To create an indexed set containing integers, we write:

indexed_set s;

It supports the same operations as set, along with two new features - find_by_order() and order_of_key(). The first returns an
iterator to the k-th largest element and the second returns the number of items in a set that are strictly smaller than our item.

s.insert(2); // set becomes [2]


s.insert(5); // set becomes [2, 5]
s.insert(3); // set becomes [2, 3, 5]
cout << *s.find_by_order(2) << "\n"; // prints 5 since s[2] = 5
cout << s.order_of_key(3) << "\n"; // prints 1 since s[1] = 3

To use it like a multiset, you can define the tree as:

typedef tree<pair<int, int>, null_type, less<pair<int, int>, rb_tree_tag,


tree_order_statistics_node_update> indexed_set;

And store the elements as: {element, time}.


STL Algorithms and Functions

The STL provides three simple algorithms: min(a, b), max(a, b), and swap(a, b). min(a, b) and max(a, b) return the minimum
and a maximum number of the two and swap(a, b) swap the two elements.

If you are given three or more elements and you have to find the minimum/maximum element, you should use:

min({a, b, c, d});

The sort(begin, end) algorithm is used to sort an interval in ascending order. The find(begin, end, element) algorithm returns the
iterator where the given element first occurs, or end() if the element is not found. The count(begin, end, element) algorithm
returns the number of occurrences of the given element in an interval of the container.

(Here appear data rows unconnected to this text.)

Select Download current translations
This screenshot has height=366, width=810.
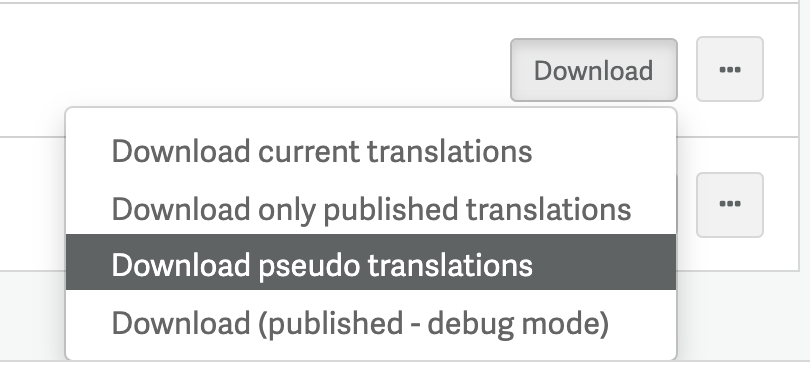pos(371,152)

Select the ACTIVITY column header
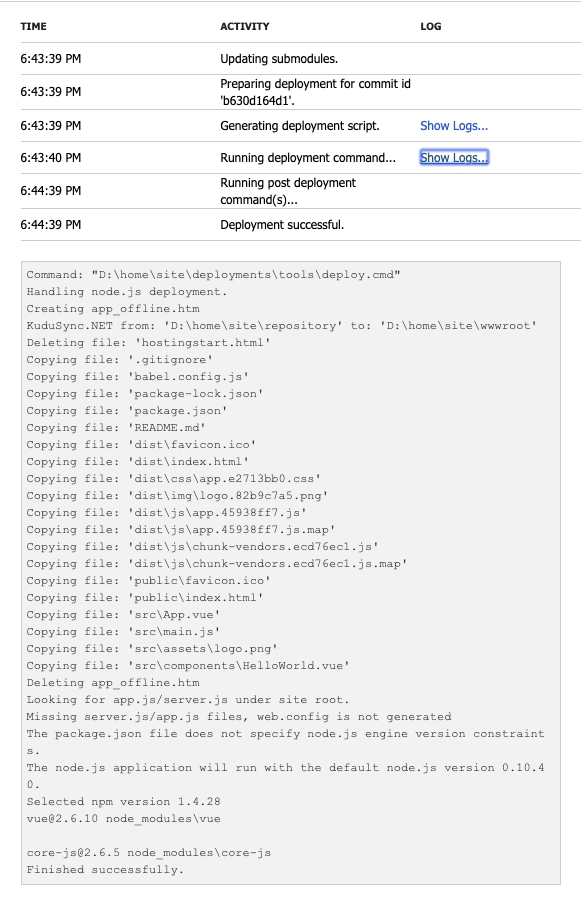(245, 26)
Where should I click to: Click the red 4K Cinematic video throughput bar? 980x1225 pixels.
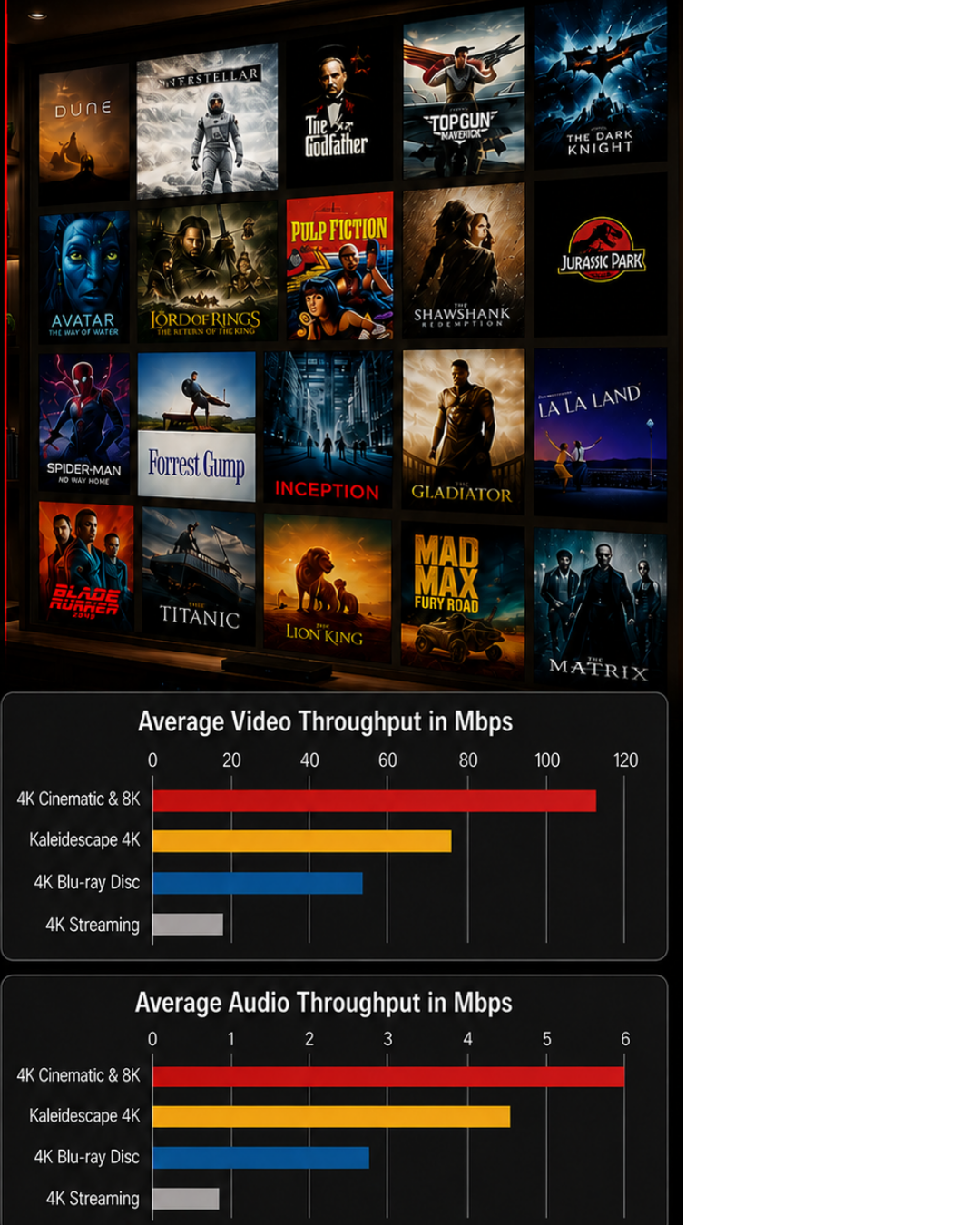(374, 800)
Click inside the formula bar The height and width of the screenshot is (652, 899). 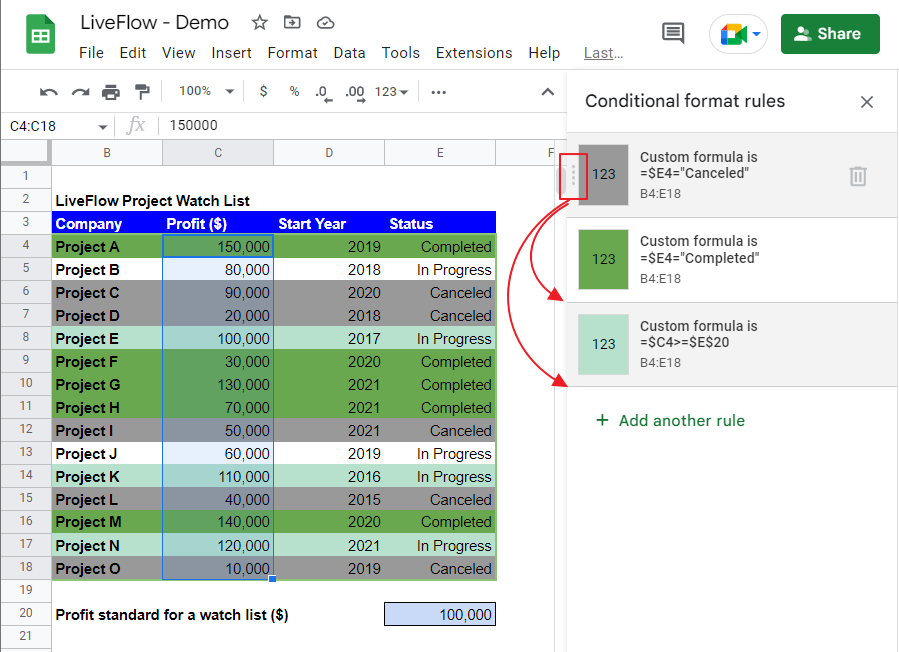300,127
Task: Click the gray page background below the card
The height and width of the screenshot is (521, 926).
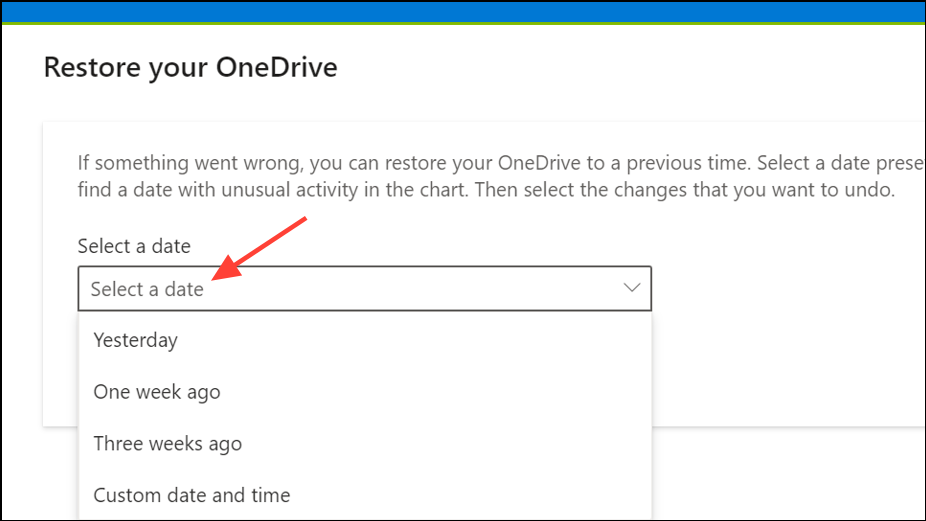Action: pyautogui.click(x=785, y=473)
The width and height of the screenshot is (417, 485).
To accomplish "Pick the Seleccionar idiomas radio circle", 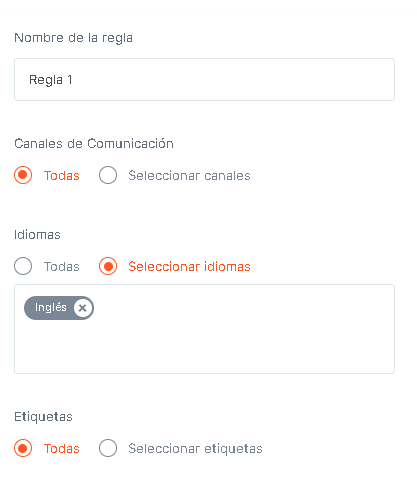I will click(108, 266).
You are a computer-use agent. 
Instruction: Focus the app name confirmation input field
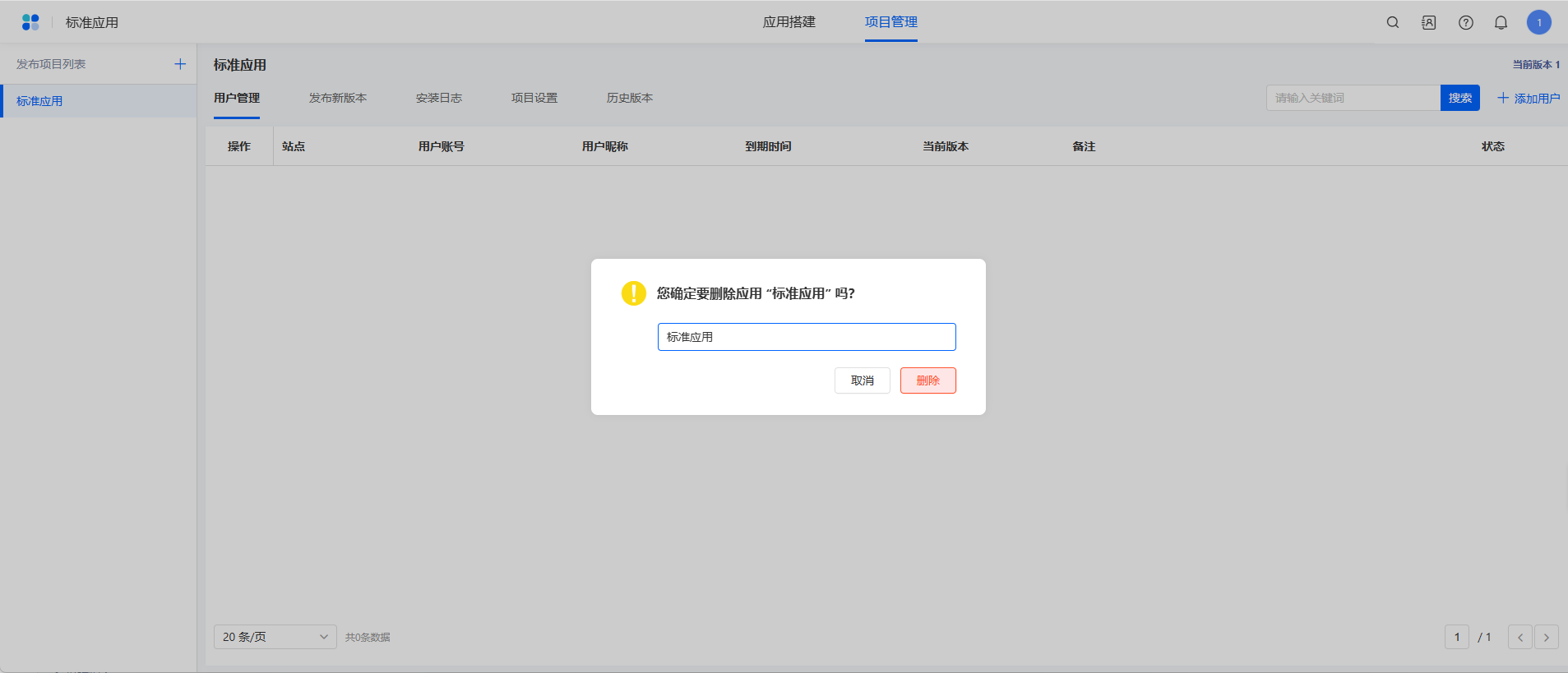(806, 337)
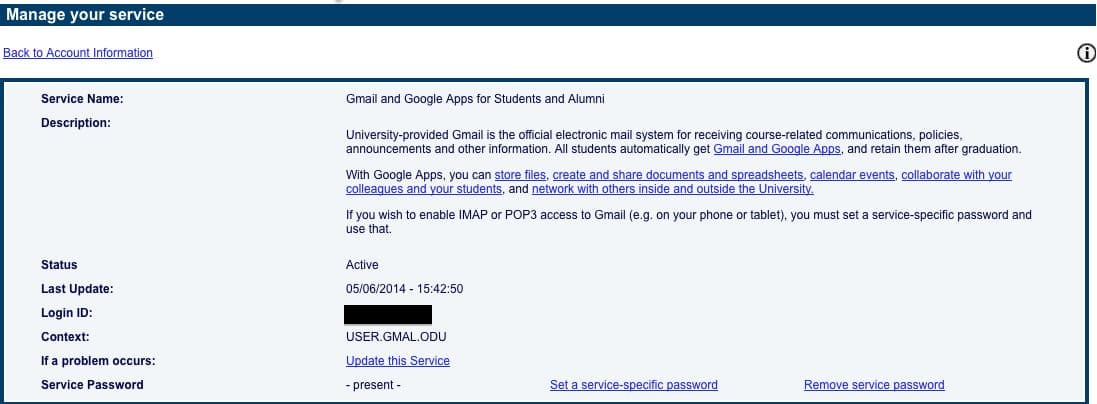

Set and Map have member functions find() and count() which work in O(log N).

Another useful algorithm is next_permutation(begin, end). It makes the interval (begin, end) hold the next permutation of the
same elements, or returns false if the current permutation is the last one.

The function lower_bound(x) returns an iterator to the smallest element in the set whose value is at least x, and the function
upper_bound(x) returns an iterator to the smallest element in the set whose value is larger than x. In both functions, if such an
element does not exist, the return value ends ().